I believe Classical Feng Shui Consultants deserve the same level of courtesy.
Honestly, I am writing this article to offer a firm answer to a very popular question: An authentic Feng Shui practitioner cannot conclude on the Feng Shui of your space just by looking at the colors, decors, and knick knacks of your home. And similar to any thorough body-health examination, a proper Feng Shui analysis also takes time to prepare, assess, diagnose, and treat.
Feng Shui the Right Way
In practice, we require knowing the following four components in order to execute our jobs properly:
- We need to know the orientation of the building by using a Luo Pan to determine the directional energy influencing the space.
- We need to know the year the building was constructed to determine the “age” of the building, like a person’s birthday.

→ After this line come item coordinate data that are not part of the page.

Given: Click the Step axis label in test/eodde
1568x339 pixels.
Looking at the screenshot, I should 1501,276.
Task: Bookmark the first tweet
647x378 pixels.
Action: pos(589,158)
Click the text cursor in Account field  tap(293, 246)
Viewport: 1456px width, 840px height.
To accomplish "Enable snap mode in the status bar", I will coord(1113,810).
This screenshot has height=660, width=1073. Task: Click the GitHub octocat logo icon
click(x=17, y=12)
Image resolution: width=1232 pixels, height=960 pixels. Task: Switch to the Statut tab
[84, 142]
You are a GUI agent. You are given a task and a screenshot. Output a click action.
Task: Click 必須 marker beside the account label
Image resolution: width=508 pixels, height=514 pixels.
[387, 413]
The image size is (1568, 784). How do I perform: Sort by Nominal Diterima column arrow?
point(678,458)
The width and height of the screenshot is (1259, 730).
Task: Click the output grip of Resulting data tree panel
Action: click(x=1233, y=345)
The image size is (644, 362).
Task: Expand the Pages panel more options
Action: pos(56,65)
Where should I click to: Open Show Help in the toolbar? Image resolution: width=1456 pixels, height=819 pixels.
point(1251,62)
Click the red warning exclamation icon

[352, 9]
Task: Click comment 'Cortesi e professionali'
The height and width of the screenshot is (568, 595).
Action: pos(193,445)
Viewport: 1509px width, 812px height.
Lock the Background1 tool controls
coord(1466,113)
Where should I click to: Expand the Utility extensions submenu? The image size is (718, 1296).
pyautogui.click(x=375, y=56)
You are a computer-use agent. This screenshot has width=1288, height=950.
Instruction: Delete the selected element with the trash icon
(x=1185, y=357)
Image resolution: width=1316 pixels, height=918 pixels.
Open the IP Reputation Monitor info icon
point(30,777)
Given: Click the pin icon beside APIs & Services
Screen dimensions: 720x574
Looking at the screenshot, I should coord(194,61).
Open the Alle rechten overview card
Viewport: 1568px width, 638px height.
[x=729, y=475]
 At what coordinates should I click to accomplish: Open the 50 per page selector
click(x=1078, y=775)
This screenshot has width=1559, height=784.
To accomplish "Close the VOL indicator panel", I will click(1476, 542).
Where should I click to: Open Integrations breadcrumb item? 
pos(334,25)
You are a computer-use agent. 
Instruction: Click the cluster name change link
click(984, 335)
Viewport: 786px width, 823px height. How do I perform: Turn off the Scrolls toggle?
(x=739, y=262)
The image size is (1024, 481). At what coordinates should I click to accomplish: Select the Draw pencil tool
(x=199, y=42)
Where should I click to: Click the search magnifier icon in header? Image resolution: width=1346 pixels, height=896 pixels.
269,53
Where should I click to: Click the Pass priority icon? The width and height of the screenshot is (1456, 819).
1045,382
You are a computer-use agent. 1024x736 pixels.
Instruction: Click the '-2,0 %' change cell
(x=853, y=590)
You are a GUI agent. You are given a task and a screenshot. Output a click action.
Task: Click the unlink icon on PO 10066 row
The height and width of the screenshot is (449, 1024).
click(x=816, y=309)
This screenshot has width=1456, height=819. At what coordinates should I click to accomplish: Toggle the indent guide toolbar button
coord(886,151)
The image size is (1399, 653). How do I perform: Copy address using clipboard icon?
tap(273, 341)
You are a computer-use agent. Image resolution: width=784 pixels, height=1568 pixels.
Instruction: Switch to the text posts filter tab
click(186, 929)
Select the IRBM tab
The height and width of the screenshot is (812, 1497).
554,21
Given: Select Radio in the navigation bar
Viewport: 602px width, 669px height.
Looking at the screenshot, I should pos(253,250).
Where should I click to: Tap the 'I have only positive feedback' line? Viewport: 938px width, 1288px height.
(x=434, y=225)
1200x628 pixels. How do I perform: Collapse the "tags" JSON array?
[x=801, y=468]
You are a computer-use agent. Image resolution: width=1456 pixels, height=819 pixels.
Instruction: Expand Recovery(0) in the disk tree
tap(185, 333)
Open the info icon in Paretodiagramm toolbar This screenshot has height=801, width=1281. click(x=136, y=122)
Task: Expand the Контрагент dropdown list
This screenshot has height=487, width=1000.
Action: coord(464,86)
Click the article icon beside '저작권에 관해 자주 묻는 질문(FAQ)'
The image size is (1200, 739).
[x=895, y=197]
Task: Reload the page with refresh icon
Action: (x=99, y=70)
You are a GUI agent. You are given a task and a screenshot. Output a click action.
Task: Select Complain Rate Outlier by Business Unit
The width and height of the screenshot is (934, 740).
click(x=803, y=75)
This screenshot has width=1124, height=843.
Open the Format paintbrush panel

- We need to have a copy of the floor plan or blue print of your space in order to see how the Feng Shui of this particular property is affecting the space.
- We need to know the birthdays of all the residents to determine how the Feng Shui of the space is affecting the people, which is ultimately the end goal. Feng Shui is not used to make the house happy. It is used to make the people living inside the house happy.
These individual components alone are deep in rules, computations, and technicalities that require formal training, practice, and guidance from an authentic school.
I have personally shadowed Grand Master Raymond Lo, who is among the top in the field, performing a residential Feng Shui assessment from start to finish. Even with his extensive expertise, it takes at least a half a day to formally deliver a comprehensive Feng Shui report. Therefore, expecting a hard-and-fast conclusion on the Feng Shui condition of any home cannot be done at a party in a matter of minutes. Any attempt to do so is cheating and it would be a very dangerous way of manipulating the qi flow of your space.
This is exactly the very reason why people claim Feng Shui doesn’t work or it is a superstitious “thing” entrenched in voodoo work. And so the discipline itself is rejected, dejected, and ridiculed. These misconceptions did not arise out of thin air. They persisted because some students and practitioners are continuously clumsy or reckless in their studies and/or training, victimizing the curious and the enthusiasts.
Classical Feng Shui is rooted in more than 5,000 years of history. It is a lot more sophisticated than keeping your toilet seat cover down or painting your front door red. While Feng Shui has indeed come a long way, its evolution and subsequent reemergence in today’s modern society has not been so smooth. And so, I ask that we not deviate from the fundamentals that make the wisdom of Feng Shui a valuable and insightful tool in helping to improve the qi of your home—and therefore, your life as well. Cheers!